We show that ketogenic diets effectively reduced tumor growth in immunocompromised mice bearing genetically and metabolically heterogeneous human melanoma xenografts. Furthermore, the ketogenic diets exerted a metastasis-reducing effect in the immunocompetent syngeneic melanoma mouse model. Targeted analysis of plasma and tumor metabolomes revealed that ketogenic diets induced distinct changes in amino acid metabolism. Interestingly, ketogenic diets reduced the levels of alpha-amino adipic acid, a biomarker of cancer, in circulation to levels observed in tumor-free mice. Additionally, alpha-amino adipic acid was reduced in xenografts by ketogenic diets. Moreover, the ketogenic diets increased sphingomyelin levels in plasma and the hydroxylation of sphingomyelins and acylcarnitines in tumors.
Ketogenic diets induced antitumor effects toward melanoma regardless of the tumors´ genetic background, its metabolic signature, and the host immune status. Moreover, ketogenic diets simultaneously affected multiple metabolic pathways to create an unfavorable environment for melanoma cell proliferation, supporting their potential as a complementary nutritional approach to melanoma therapy.
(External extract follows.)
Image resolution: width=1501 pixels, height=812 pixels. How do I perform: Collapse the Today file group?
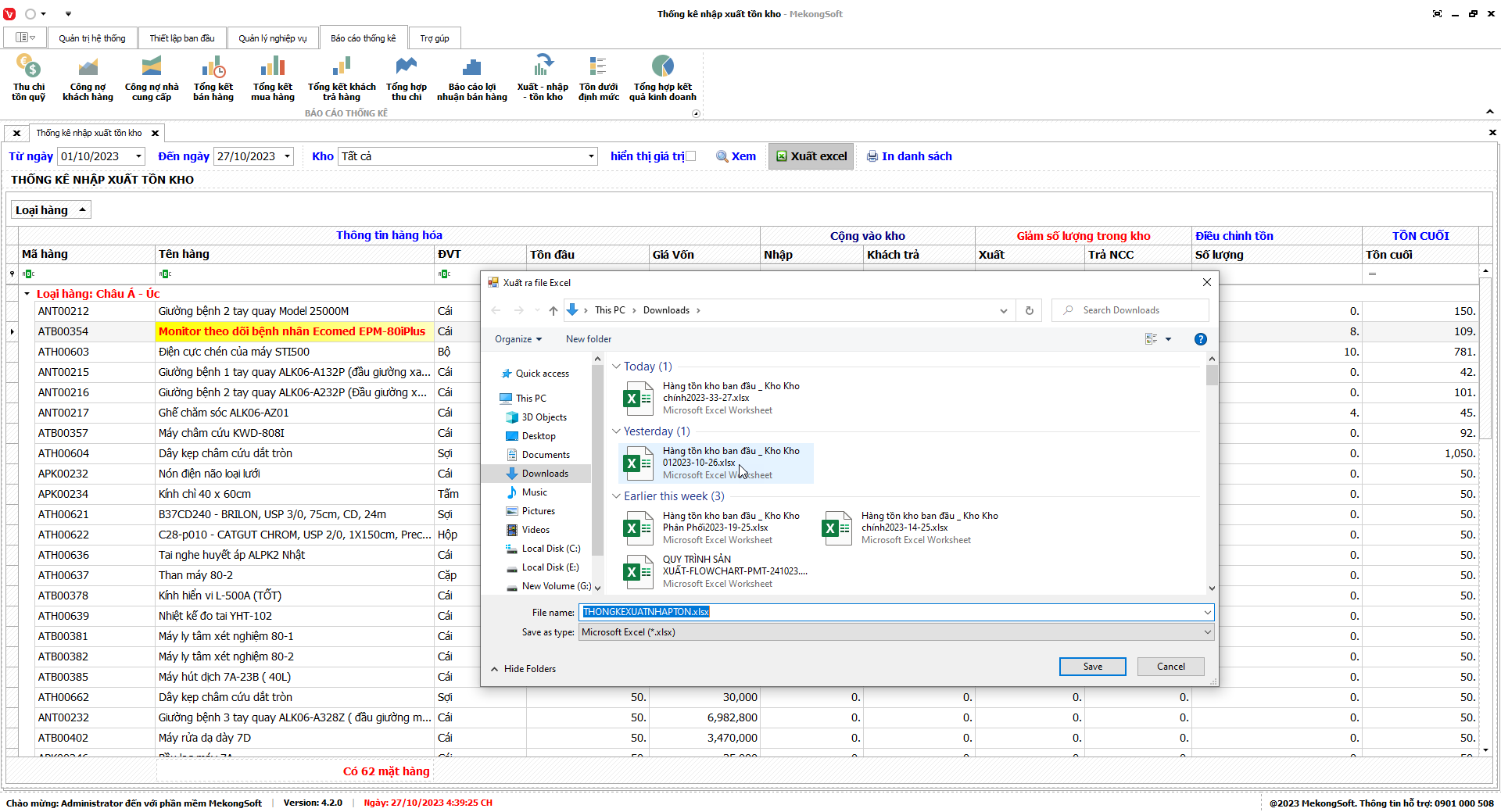pos(616,367)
越来越多的证据支持使用低碳水化合物/高脂肪的生酮饮食作为辅助癌症治疗方法。然而,尚不清楚哪些遗传、代谢或免疫因素促成了生酮饮食的有益效果。因此,我们研究了生酮饮食对基因和代谢异质性黑色素瘤异种移植物的进展和代谢的影响,以及对具有功能性免疫系统的小鼠黑色素瘤转移发展的影响。
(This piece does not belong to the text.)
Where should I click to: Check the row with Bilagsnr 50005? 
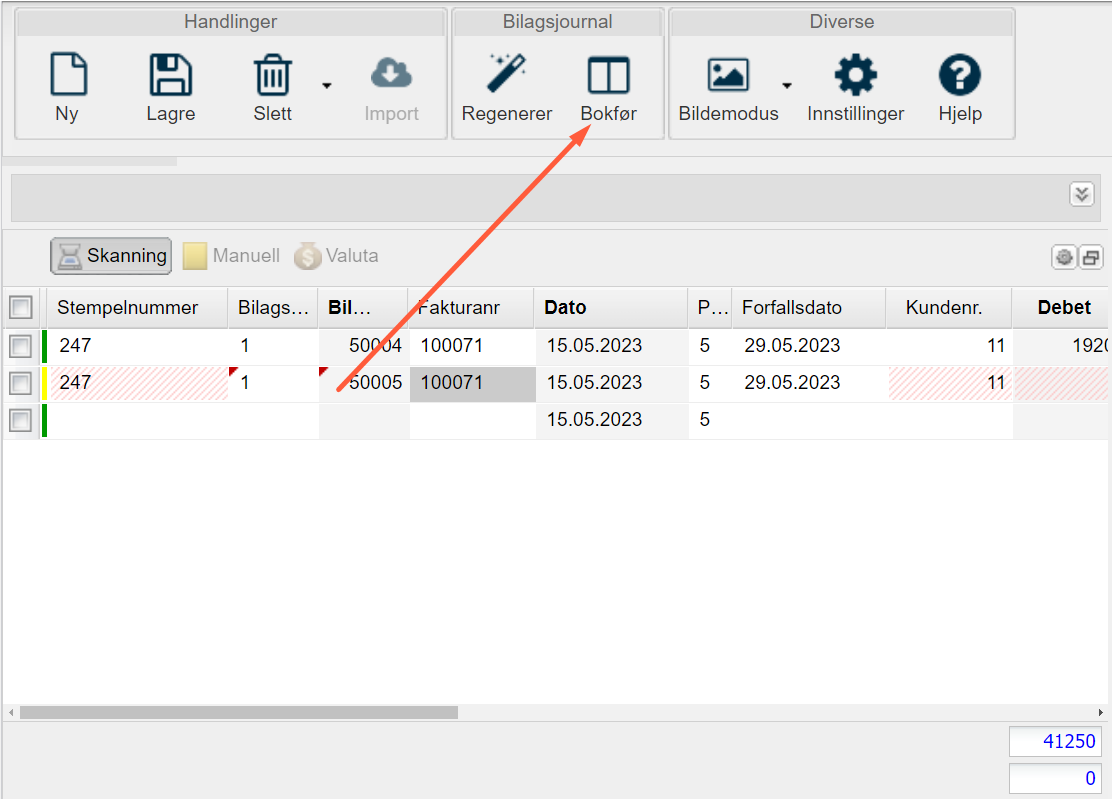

给携带BRAF突变、NRAS突变和野生型黑色素瘤异种移植物的小鼠以及携带高转移性黑色素瘤同种异体移植物的小鼠喂食对照饮食或甘油三酯组成不同的生酮饮食,以评估生酮饮食对肿瘤生长和转移的影响。我们对血浆和异种移植物进行了深入的靶向代谢组学分析,以阐明体内潜在的抗肿瘤机制。
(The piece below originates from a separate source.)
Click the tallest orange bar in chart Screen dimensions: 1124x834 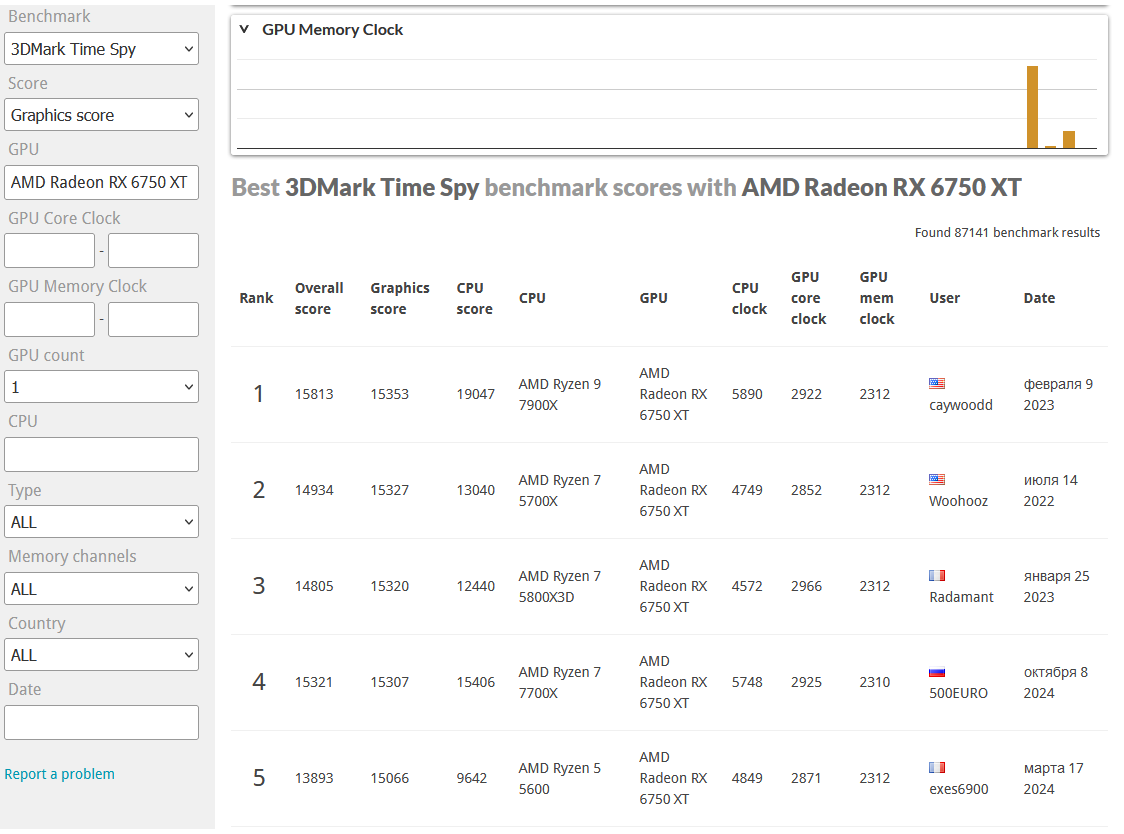(1032, 107)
我们发现,生酮饮食有效地减少了携带基因和代谢异质性人类黑色素瘤异种移植物的免疫受损小鼠的肿瘤生长。此外,生酮饮食在具有免疫活性的同基因黑色素瘤小鼠模型中发挥了减少转移的作用。对血浆和肿瘤代谢组的靶向分析表明,生酮饮食诱导了氨基酸代谢的明显变化。有趣的是,生酮饮食将循环中作为癌症生物标志物的α-氨基己二酸水平降低至无肿瘤小鼠中观察到的水平。此外,生酮饮食使异种移植物中的α-氨基己二酸减少。而且,生酮饮食增加了血浆中的鞘磷脂水平以及肿瘤中鞘磷脂和酰基肉碱的羟基化。
无论肿瘤的遗传背景、代谢特征和宿主免疫状态如何,生酮饮食均对黑色素瘤产生抗肿瘤作用。此外,生酮饮食同时影响多种代谢途径,为黑色素瘤细胞增殖创造不利环境,支持其作为黑色素瘤治疗的补充营养方法的潜力。